## Text to read
_ _ _ _ _ _ _

Document the state by adding a label to the FIP page with one of "discussion", "accepted", "released", "rejected".

Please keep the discussion on the mailing list rather than commenting on the wiki (wiki discussions get unwieldy fast).

Motivation

Currently, ​​Fluss supports tiering data to Apache Paimon​, enabling cost-effective storage management for warm/cold data. However, the ​​lack of native Iceberg tiering support​​ limits flexibility and ecosystem integration for users who rely on Iceberg’s open table format. This proposal is aimed to support to tier Fluss data to Iceberg unlock more Iceberg ecosystems .

Public Interfaces

  • Add iceberg  to DataLakeFormat  
  • Introduce a fluss-lake-iceberg  module
  • Introduce IcebergBucketingFunction to follow Iceberg's bucket way. Once the fluss cluster is with the iceberg datalake format, it should always use IcebergBucketFunction  to bucket data.
  • Introduce IcebergLakeStorage  into  fluss-lake-iceberg module
  • introducea new boolean option `table.datalake.auto-maintenance`(true by default) to configure whether to do maintenance tasks(such as table compactions, snapshot expiration) to per table in lake tiering service

Proposed Changes

The basic knowledge of the design is that we'll map the Fluss bucket to Iceberg's bucket partition transfrom. So that, in the iceberg, we can also cluster the data by Fluss bucket to enable seek/scan data efficiently in a specific Fluss bucket. 

IcebergBucketFunction

IcebergBucketFunction is used to bucket Fluss data into buckets following Iceberg's bucket strategy.  It's used to enable datalake dynamically without rewriting data. Imagine you have a table, with already writing some data. If you want to enable it as iceberg lake table, you still want to keep the data distribution in Fluss same to Iceberg. The only way to do that without rewriting Fluss data is to bucket data using the Iceberg way at the beginning.

Some explanation about why we want to keep the data distribution in Fluss the same to Iceberg:

  • For union read, assuming we have read the hot data of Fluss bucket1, we want to read the cold data of Fluss bucket1 in Iceberg. If the data distribution is same between Fluss and Iceberg, we can quickly seek/scan the data in Iceberg that belong to Fluss bucket1. Otherwise, we need scan all data.
  • For subscribe Iceberg as Fluss cold data, assuming we want to scan from  Fluss bucket1, offset 100. Data distribution consistency can also help us seek/scan the data in iceberg efficiently without scaning all data

While Iceberg's V3 specification includes multi-argument partition transforms, no api + implementation currently exists in the codebase. So, I'd like to only support one bucket key to avoid the future potential compatibility issues. Also, Iceberg only support int, long, decimal, date, time, timestamp, timestamptz, timestamp_ns, timestamptz_ns, string, uuid, fixed, binary as bucket data type. 

The whole behavior will become:

  1. Table with one bucket key & supported bucket datatype => bucket using Iceberg bucket strategy. Support to enable datalake dynamically.

_ _ _ _ _ _ _

## Extracted entries
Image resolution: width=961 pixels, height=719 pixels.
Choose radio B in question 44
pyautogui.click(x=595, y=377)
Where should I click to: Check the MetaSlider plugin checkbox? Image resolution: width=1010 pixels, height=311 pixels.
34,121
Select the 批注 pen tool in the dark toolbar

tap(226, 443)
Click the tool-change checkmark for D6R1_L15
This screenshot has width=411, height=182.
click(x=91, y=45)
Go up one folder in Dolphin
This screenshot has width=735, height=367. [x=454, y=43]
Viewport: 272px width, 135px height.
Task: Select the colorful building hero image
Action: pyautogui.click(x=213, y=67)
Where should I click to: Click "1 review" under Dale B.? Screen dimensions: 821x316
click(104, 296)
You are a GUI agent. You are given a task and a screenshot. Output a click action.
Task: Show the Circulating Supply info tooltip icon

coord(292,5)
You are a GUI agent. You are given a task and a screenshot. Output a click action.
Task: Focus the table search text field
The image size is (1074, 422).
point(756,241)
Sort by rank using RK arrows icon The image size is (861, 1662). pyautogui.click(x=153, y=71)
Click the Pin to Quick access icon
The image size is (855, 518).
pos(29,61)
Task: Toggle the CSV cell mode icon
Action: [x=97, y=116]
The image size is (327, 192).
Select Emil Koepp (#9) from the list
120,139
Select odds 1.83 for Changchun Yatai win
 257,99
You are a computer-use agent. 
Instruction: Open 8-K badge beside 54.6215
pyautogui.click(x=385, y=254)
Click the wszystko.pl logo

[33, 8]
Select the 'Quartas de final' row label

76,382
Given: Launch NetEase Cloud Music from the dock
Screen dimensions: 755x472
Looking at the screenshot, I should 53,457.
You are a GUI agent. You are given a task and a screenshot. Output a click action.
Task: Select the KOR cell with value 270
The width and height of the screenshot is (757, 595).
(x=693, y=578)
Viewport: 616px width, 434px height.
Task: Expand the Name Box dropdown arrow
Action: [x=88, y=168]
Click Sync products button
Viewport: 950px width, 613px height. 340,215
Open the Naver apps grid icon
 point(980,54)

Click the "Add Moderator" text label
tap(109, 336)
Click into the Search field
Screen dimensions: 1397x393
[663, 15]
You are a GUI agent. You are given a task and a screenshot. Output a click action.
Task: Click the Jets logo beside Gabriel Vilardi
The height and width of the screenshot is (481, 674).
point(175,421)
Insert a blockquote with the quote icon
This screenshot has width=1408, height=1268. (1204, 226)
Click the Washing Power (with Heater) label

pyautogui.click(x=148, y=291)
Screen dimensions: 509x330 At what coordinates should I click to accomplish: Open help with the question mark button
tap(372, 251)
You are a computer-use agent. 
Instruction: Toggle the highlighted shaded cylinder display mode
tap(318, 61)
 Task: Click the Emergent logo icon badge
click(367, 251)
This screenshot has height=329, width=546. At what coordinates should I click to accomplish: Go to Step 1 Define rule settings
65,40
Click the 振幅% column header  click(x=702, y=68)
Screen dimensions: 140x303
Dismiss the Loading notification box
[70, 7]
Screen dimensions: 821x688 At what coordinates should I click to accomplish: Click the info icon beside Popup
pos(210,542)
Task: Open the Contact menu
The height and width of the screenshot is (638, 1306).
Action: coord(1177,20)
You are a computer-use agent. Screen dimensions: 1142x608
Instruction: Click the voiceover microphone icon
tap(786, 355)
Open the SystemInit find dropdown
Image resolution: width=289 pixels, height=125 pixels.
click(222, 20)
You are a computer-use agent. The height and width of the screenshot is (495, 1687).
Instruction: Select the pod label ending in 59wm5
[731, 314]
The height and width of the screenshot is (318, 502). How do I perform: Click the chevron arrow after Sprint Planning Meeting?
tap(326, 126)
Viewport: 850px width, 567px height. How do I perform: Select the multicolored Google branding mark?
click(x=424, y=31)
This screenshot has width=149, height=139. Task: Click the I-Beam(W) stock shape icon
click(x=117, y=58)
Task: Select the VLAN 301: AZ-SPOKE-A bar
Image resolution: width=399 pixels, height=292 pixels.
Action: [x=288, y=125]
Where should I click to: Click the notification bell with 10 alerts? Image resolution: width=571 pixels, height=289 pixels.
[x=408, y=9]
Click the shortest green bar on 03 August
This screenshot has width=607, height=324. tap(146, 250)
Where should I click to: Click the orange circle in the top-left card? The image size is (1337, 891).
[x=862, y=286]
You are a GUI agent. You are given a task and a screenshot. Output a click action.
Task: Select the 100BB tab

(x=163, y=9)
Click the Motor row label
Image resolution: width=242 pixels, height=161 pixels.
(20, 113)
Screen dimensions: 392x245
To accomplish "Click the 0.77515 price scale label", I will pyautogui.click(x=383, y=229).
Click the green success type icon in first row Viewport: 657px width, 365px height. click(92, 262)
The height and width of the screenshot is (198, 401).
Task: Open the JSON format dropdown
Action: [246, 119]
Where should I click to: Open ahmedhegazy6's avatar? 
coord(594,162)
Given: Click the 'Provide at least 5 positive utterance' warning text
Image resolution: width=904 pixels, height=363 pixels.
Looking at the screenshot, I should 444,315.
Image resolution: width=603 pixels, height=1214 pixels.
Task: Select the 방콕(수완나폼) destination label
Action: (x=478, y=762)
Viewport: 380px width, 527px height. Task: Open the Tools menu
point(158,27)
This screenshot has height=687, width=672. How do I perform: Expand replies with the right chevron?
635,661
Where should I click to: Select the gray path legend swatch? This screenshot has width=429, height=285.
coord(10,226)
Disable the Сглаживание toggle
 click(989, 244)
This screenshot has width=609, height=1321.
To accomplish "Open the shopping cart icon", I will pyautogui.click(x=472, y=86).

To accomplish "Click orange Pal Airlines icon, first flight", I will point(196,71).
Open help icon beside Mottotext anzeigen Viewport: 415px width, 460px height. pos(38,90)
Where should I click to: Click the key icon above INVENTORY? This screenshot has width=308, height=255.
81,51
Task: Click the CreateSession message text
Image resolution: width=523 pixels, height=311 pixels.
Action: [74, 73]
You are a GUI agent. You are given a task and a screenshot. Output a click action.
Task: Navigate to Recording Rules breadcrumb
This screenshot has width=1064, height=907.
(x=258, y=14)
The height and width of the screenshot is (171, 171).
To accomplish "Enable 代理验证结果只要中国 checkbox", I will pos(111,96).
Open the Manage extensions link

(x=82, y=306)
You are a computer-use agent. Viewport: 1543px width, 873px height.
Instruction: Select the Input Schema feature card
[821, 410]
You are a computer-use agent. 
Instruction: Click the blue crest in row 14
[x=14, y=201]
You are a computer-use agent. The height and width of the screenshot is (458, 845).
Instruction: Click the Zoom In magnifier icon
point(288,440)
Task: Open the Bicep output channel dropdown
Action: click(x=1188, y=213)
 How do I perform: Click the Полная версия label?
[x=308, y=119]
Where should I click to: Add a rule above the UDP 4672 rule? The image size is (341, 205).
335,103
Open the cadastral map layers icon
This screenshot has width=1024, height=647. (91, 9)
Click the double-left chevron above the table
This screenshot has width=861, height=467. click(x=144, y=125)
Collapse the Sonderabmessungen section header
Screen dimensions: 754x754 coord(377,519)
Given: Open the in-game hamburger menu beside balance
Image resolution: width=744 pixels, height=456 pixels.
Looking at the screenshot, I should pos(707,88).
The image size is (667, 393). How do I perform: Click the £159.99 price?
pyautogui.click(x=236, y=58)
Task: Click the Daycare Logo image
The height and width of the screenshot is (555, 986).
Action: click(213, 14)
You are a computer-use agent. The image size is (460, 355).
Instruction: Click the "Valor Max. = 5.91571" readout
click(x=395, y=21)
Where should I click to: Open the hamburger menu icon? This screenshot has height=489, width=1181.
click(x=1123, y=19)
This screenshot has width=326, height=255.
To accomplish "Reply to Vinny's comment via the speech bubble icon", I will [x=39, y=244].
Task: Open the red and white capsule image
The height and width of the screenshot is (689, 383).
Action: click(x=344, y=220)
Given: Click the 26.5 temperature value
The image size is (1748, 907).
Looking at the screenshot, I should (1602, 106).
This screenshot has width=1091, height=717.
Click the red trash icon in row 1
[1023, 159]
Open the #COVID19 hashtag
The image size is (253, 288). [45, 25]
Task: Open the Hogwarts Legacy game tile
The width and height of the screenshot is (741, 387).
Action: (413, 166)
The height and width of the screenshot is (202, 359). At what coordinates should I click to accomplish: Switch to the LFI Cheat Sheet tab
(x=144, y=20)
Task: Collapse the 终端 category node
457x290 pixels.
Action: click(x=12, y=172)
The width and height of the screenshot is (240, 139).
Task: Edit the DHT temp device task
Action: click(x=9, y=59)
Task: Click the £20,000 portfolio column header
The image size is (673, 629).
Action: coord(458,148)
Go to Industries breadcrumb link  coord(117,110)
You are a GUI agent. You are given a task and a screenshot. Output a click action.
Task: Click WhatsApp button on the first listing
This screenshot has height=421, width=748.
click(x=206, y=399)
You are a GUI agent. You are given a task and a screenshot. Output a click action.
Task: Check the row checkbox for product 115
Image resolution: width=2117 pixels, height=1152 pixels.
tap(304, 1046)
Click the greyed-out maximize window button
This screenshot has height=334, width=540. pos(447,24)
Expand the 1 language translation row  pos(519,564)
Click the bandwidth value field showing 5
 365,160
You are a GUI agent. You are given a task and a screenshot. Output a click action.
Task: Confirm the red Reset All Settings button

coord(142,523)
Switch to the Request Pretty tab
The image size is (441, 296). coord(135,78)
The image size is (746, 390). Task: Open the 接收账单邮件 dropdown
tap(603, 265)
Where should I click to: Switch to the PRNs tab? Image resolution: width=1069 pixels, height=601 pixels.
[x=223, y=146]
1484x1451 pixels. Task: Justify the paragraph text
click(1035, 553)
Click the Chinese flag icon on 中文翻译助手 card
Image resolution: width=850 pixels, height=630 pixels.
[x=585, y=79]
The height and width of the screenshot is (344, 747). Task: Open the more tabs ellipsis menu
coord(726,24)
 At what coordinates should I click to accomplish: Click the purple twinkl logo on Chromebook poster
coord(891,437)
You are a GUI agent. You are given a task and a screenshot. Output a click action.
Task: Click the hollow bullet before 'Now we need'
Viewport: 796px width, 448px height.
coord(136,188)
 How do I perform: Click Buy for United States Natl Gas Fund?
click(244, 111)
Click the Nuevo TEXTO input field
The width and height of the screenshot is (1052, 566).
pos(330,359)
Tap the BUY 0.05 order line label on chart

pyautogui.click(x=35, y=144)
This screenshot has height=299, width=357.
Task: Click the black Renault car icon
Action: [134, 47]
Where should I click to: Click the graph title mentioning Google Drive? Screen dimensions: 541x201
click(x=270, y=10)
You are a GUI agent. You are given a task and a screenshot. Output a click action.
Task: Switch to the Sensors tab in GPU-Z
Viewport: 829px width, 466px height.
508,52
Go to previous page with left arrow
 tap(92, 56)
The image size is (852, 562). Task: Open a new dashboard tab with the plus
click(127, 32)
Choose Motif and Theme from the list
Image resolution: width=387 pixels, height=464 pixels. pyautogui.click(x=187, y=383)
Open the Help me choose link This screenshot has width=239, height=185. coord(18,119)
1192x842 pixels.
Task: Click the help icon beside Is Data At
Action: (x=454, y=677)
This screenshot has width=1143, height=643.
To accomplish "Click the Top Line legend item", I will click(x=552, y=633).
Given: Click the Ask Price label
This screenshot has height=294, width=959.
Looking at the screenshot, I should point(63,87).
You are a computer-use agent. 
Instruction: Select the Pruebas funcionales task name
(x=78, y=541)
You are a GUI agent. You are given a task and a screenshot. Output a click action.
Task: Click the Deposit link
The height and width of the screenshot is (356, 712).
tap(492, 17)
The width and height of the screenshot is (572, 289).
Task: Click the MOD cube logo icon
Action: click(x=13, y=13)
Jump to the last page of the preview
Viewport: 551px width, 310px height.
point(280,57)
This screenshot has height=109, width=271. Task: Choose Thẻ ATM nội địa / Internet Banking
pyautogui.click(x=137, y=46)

_ _ _ _ _ _ _

## Given exercise 1
Answer these about the Fluss Iceberg tiering proposal:
(a) Which format does Fluss currently support tiering data to?
(b) What is the default value of the option `table.datalake.auto-maintenance`?
(c) How many bucket keys does the proposal intend to support?
## Given exercise 2
Can you reproduce, word for word, the part of the Fluss Iceberg tiering proposal that opens with the words containing "IcebergBucketFunction is used" and closes with "at the beginning."?
The records are drawn from a separate source.

## Exercise output 1
(a) Apache Paimon.
(b) True.
(c) Only one.

## Exercise output 2
IcebergBucketFunction is used to bucket Fluss data into buckets following Iceberg's bucket strategy.  It's used to enable datalake dynamically without rewriting data. Imagine you have a table, with already writing some data. If you want to enable it as iceberg lake table, you still want to keep the data distribution in Fluss same to Iceberg. The only way to do that without rewriting Fluss data is to bucket data using the Iceberg way at the beginning.